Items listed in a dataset
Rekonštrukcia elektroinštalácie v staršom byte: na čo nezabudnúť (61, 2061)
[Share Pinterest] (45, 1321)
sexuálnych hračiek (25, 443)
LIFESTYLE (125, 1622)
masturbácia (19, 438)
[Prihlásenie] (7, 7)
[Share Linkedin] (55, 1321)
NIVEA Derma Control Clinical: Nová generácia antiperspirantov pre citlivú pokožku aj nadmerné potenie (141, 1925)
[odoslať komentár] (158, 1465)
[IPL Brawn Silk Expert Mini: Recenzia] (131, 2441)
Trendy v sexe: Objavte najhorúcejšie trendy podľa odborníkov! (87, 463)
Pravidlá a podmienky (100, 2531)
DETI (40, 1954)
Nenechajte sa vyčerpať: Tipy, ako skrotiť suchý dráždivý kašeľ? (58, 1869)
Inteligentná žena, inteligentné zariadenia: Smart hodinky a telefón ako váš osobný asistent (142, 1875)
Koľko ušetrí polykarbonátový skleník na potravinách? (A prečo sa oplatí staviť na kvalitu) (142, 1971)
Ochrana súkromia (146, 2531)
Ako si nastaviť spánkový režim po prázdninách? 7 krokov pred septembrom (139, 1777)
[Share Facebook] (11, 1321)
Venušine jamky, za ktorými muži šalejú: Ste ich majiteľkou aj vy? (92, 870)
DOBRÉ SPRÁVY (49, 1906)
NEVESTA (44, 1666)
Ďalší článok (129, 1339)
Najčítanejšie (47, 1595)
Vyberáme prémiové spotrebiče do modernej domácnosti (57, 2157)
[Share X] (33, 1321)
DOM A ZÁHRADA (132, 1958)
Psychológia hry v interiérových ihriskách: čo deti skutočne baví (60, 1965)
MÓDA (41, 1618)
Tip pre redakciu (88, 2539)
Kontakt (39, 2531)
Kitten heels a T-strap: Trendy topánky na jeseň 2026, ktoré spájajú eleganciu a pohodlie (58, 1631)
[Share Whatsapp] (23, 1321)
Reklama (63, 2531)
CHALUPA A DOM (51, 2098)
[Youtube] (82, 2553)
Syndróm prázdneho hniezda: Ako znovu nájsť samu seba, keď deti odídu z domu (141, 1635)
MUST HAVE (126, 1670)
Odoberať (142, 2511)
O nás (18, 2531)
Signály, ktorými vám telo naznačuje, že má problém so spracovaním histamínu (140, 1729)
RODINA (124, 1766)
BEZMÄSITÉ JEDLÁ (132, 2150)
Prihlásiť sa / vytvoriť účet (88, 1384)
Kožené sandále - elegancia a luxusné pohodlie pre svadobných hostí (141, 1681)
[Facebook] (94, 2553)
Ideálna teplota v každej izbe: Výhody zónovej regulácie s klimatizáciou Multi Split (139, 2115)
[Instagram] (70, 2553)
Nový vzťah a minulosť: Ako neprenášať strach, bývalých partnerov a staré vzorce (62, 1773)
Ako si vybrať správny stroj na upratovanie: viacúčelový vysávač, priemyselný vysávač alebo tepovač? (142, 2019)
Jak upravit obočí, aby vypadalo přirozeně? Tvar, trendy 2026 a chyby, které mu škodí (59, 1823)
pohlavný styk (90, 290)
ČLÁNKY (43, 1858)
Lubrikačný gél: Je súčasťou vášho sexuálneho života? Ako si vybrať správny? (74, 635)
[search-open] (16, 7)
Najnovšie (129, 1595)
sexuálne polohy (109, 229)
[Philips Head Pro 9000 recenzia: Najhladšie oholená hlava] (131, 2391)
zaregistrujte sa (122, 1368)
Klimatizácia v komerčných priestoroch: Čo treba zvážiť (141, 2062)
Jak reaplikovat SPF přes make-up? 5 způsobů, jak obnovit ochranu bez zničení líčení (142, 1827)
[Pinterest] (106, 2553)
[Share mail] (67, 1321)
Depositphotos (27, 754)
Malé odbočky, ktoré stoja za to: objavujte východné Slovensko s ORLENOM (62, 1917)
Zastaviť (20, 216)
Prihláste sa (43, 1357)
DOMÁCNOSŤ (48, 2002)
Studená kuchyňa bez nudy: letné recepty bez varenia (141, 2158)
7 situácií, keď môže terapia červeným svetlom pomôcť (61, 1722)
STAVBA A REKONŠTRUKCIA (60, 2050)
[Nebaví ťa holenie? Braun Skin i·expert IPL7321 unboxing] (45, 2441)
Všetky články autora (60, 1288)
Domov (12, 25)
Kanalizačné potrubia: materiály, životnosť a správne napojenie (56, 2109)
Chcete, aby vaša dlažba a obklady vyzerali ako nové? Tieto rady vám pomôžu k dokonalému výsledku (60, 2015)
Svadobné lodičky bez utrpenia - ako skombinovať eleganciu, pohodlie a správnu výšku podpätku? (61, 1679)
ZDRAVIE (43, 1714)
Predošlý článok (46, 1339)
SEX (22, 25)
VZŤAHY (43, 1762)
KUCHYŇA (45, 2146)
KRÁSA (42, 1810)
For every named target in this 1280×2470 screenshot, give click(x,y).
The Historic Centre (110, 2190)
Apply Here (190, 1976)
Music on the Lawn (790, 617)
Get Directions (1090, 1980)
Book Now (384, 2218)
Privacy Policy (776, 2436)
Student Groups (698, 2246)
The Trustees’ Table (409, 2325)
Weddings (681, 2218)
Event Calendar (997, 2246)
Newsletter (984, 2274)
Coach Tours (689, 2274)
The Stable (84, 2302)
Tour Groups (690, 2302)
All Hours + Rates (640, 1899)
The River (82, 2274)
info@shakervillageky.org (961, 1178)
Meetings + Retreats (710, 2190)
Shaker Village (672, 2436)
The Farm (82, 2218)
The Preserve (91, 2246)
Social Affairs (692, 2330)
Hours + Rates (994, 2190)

Required action
I'd like the records returned exactly as they were written, please.

Answer for the task
Rekonštrukcia elektroinštalácie v staršom byte: na čo nezabudnúť (61, 2061)
[Share Pinterest] (45, 1321)
sexuálnych hračiek (25, 443)
LIFESTYLE (125, 1622)
masturbácia (19, 438)
[Prihlásenie] (7, 7)
[Share Linkedin] (55, 1321)
NIVEA Derma Control Clinical: Nová generácia antiperspirantov pre citlivú pokožku aj nadmerné potenie (141, 1925)
[odoslať komentár] (158, 1465)
[IPL Brawn Silk Expert Mini: Recenzia] (131, 2441)
Trendy v sexe: Objavte najhorúcejšie trendy podľa odborníkov! (87, 463)
Pravidlá a podmienky (100, 2531)
DETI (40, 1954)
Nenechajte sa vyčerpať: Tipy, ako skrotiť suchý dráždivý kašeľ? (58, 1869)
Inteligentná žena, inteligentné zariadenia: Smart hodinky a telefón ako váš osobný asistent (142, 1875)
Koľko ušetrí polykarbonátový skleník na potravinách? (A prečo sa oplatí staviť na kvalitu) (142, 1971)
Ochrana súkromia (146, 2531)
Ako si nastaviť spánkový režim po prázdninách? 7 krokov pred septembrom (139, 1777)
[Share Facebook] (11, 1321)
Venušine jamky, za ktorými muži šalejú: Ste ich majiteľkou aj vy? (92, 870)
DOBRÉ SPRÁVY (49, 1906)
NEVESTA (44, 1666)
Ďalší článok (129, 1339)
Najčítanejšie (47, 1595)
Vyberáme prémiové spotrebiče do modernej domácnosti (57, 2157)
[Share X] (33, 1321)
DOM A ZÁHRADA (132, 1958)
Psychológia hry v interiérových ihriskách: čo deti skutočne baví (60, 1965)
MÓDA (41, 1618)
Tip pre redakciu (88, 2539)
Kontakt (39, 2531)
Kitten heels a T-strap: Trendy topánky na jeseň 2026, ktoré spájajú eleganciu a pohodlie (58, 1631)
[Share Whatsapp] (23, 1321)
Reklama (63, 2531)
CHALUPA A DOM (51, 2098)
[Youtube] (82, 2553)
Syndróm prázdneho hniezda: Ako znovu nájsť samu seba, keď deti odídu z domu (141, 1635)
MUST HAVE (126, 1670)
Odoberať (142, 2511)
O nás (18, 2531)
Signály, ktorými vám telo naznačuje, že má problém so spracovaním histamínu (140, 1729)
RODINA (124, 1766)
BEZMÄSITÉ JEDLÁ (132, 2150)
Prihlásiť sa / vytvoriť účet (88, 1384)
Kožené sandále - elegancia a luxusné pohodlie pre svadobných hostí (141, 1681)
[Facebook] (94, 2553)
Ideálna teplota v každej izbe: Výhody zónovej regulácie s klimatizáciou Multi Split (139, 2115)
[Instagram] (70, 2553)
Nový vzťah a minulosť: Ako neprenášať strach, bývalých partnerov a staré vzorce (62, 1773)
Ako si vybrať správny stroj na upratovanie: viacúčelový vysávač, priemyselný vysávač alebo tepovač? (142, 2019)
Jak upravit obočí, aby vypadalo přirozeně? Tvar, trendy 2026 a chyby, které mu škodí (59, 1823)
pohlavný styk (90, 290)
ČLÁNKY (43, 1858)
Lubrikačný gél: Je súčasťou vášho sexuálneho života? Ako si vybrať správny? (74, 635)
[search-open] (16, 7)
Najnovšie (129, 1595)
sexuálne polohy (109, 229)
[Philips Head Pro 9000 recenzia: Najhladšie oholená hlava] (131, 2391)
zaregistrujte sa (122, 1368)
Klimatizácia v komerčných priestoroch: Čo treba zvážiť (141, 2062)
Jak reaplikovat SPF přes make-up? 5 způsobů, jak obnovit ochranu bez zničení líčení (142, 1827)
[Pinterest] (106, 2553)
[Share mail] (67, 1321)
Depositphotos (27, 754)
Malé odbočky, ktoré stoja za to: objavujte východné Slovensko s ORLENOM (62, 1917)
Zastaviť (20, 216)
Prihláste sa (43, 1357)
DOMÁCNOSŤ (48, 2002)
Studená kuchyňa bez nudy: letné recepty bez varenia (141, 2158)
7 situácií, keď môže terapia červeným svetlom pomôcť (61, 1722)
STAVBA A REKONŠTRUKCIA (60, 2050)
[Nebaví ťa holenie? Braun Skin i·expert IPL7321 unboxing] (45, 2441)
Všetky články autora (60, 1288)
Domov (12, 25)
Kanalizačné potrubia: materiály, životnosť a správne napojenie (56, 2109)
Chcete, aby vaša dlažba a obklady vyzerali ako nové? Tieto rady vám pomôžu k dokonalému výsledku (60, 2015)
Svadobné lodičky bez utrpenia - ako skombinovať eleganciu, pohodlie a správnu výšku podpätku? (61, 1679)
ZDRAVIE (43, 1714)
Predošlý článok (46, 1339)
SEX (22, 25)
VZŤAHY (43, 1762)
KUCHYŇA (45, 2146)
KRÁSA (42, 1810)
For every named target in this 1280×2470 screenshot, give click(x,y).
The Historic Centre (110, 2190)
Apply Here (190, 1976)
Music on the Lawn (790, 617)
Get Directions (1090, 1980)
Book Now (384, 2218)
Privacy Policy (776, 2436)
Student Groups (698, 2246)
The Trustees’ Table (409, 2325)
Weddings (681, 2218)
Event Calendar (997, 2246)
Newsletter (984, 2274)
Coach Tours (689, 2274)
The Stable (84, 2302)
Tour Groups (690, 2302)
All Hours + Rates (640, 1899)
The River (82, 2274)
info@shakervillageky.org (961, 1178)
Meetings + Retreats (710, 2190)
Shaker Village (672, 2436)
The Farm (82, 2218)
The Preserve (91, 2246)
Social Affairs (692, 2330)
Hours + Rates (994, 2190)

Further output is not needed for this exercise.